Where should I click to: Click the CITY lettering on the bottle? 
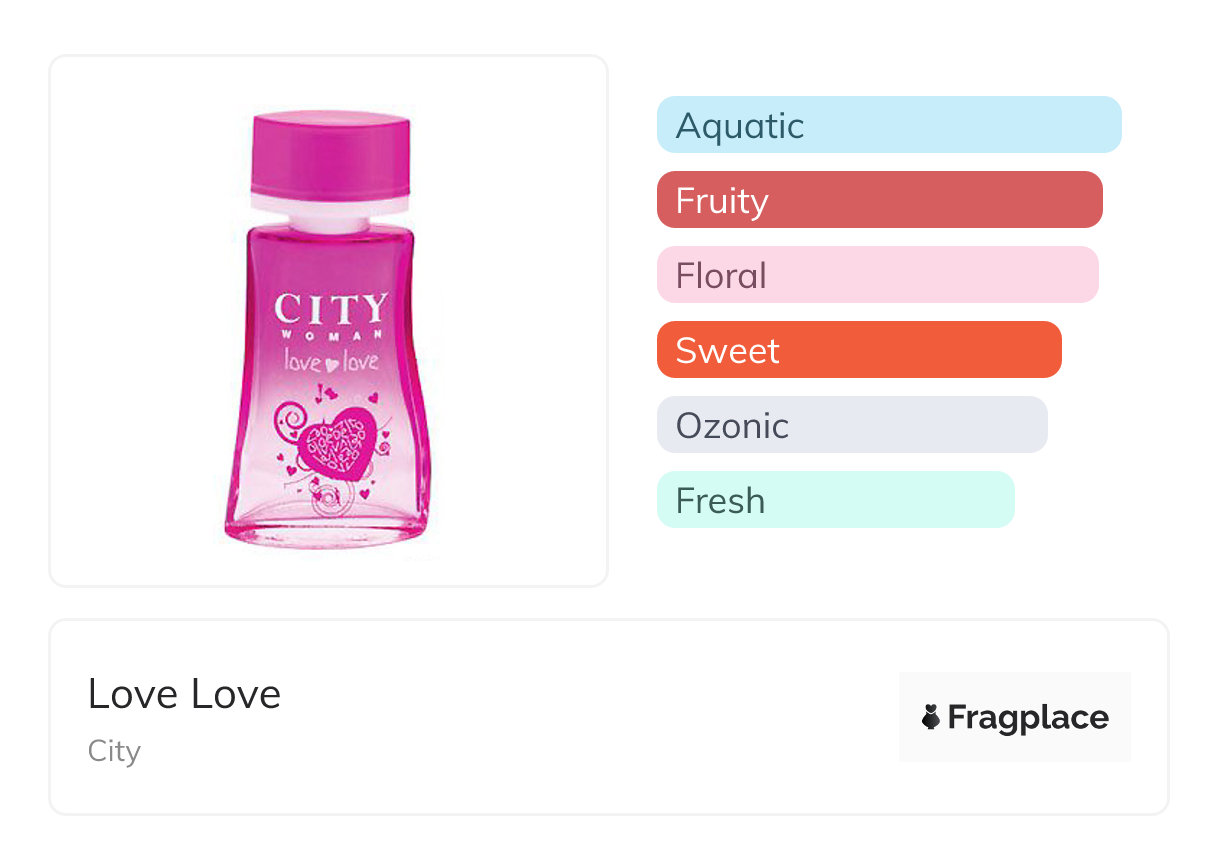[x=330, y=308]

--

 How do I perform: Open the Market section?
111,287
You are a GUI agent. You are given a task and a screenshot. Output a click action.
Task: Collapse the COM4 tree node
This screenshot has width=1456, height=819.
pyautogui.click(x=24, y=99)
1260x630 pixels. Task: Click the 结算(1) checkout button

* * *

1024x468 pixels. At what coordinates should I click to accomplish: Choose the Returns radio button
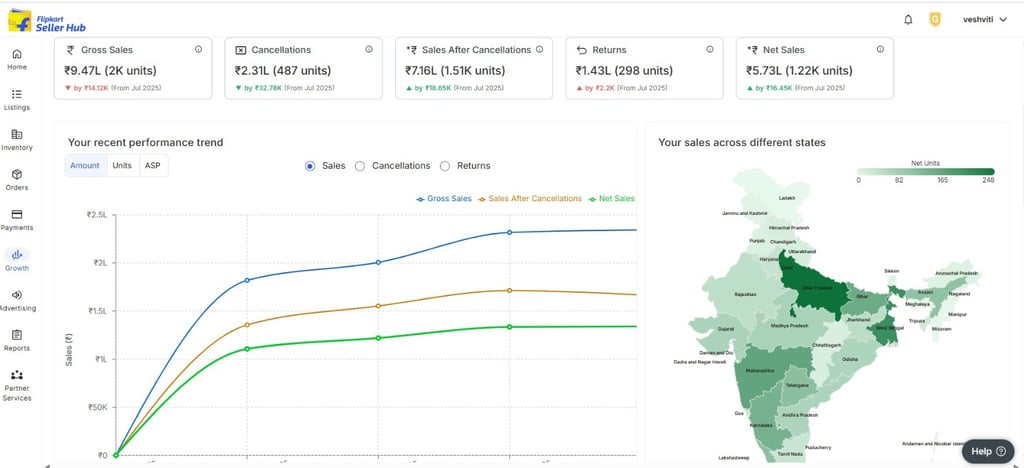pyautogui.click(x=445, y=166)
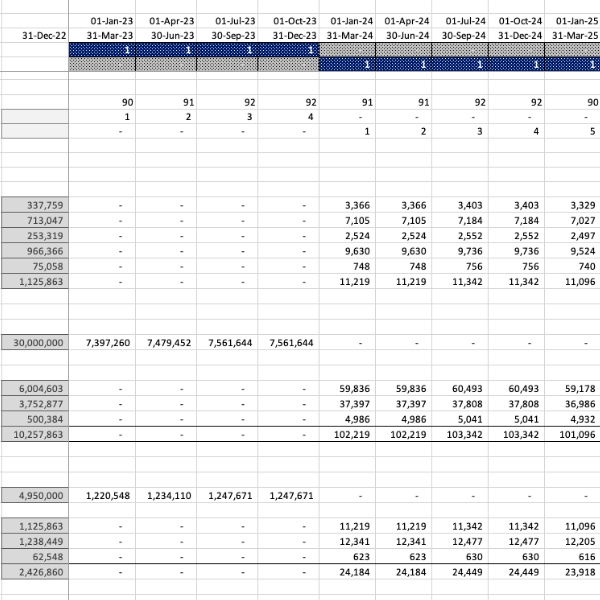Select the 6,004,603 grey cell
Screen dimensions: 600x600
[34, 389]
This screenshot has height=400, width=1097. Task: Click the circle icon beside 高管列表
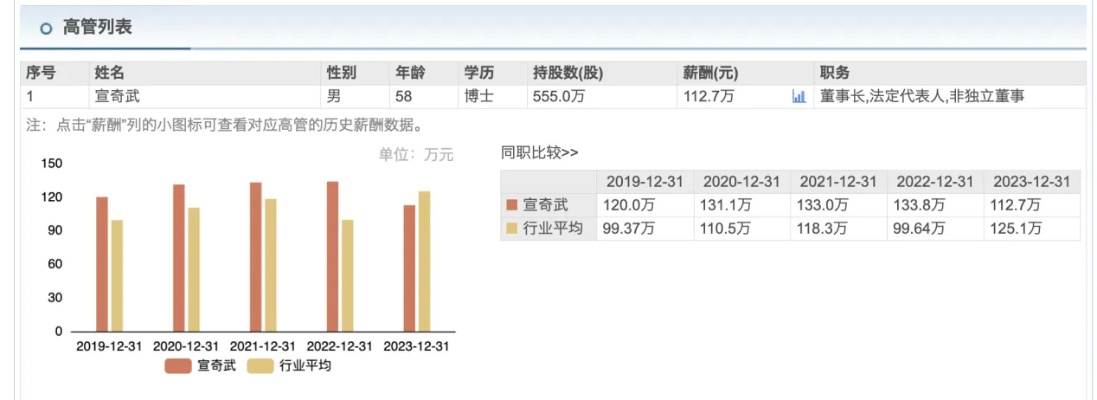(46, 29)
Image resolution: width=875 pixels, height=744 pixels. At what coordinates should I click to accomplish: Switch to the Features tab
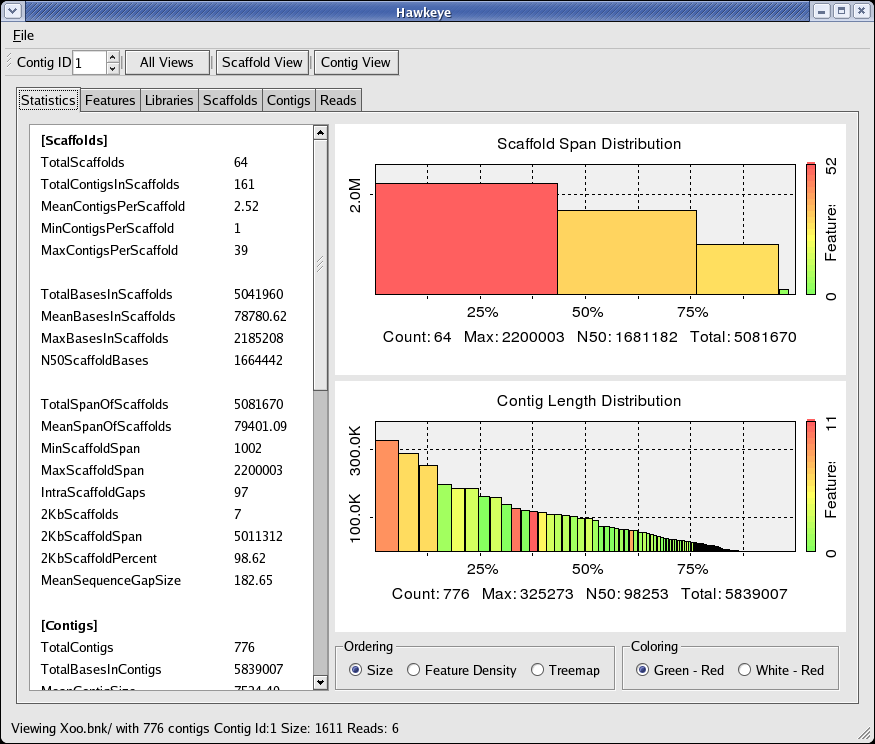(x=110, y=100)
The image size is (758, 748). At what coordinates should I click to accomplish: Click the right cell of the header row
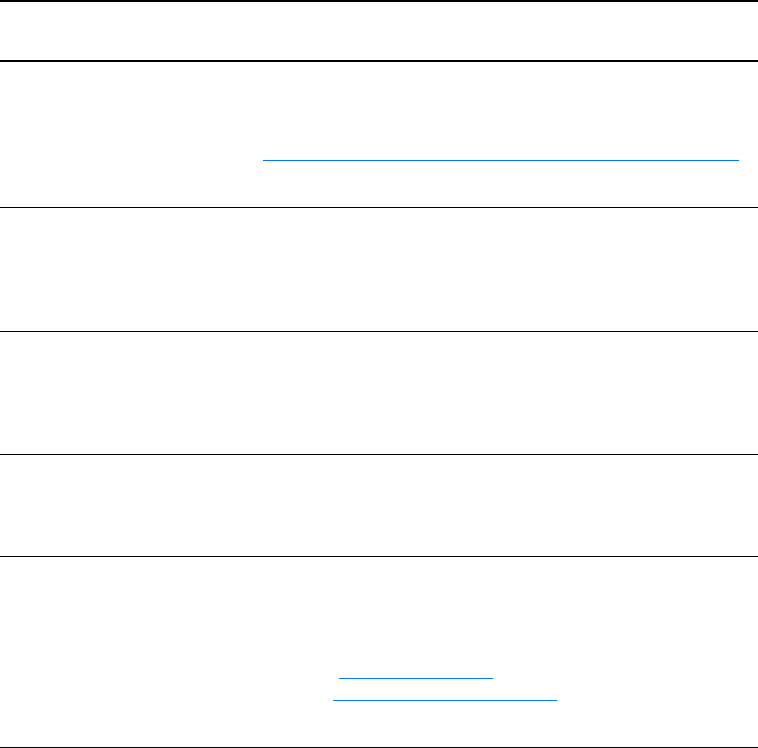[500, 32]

YOUR GOAL:
Send back an exact copy of only the lines from the line with "You are a GUI" up to and including the line with "1260x630 pixels. Task: Click" in the data above.

SOLUTION BELOW:
You are a GUI agent. You are given a task and a screenshot. Output a click action.
Task: Collapse the COM4 tree node
This screenshot has width=1456, height=819.
pyautogui.click(x=24, y=99)
1260x630 pixels. Task: Click the 结算(1) checkout button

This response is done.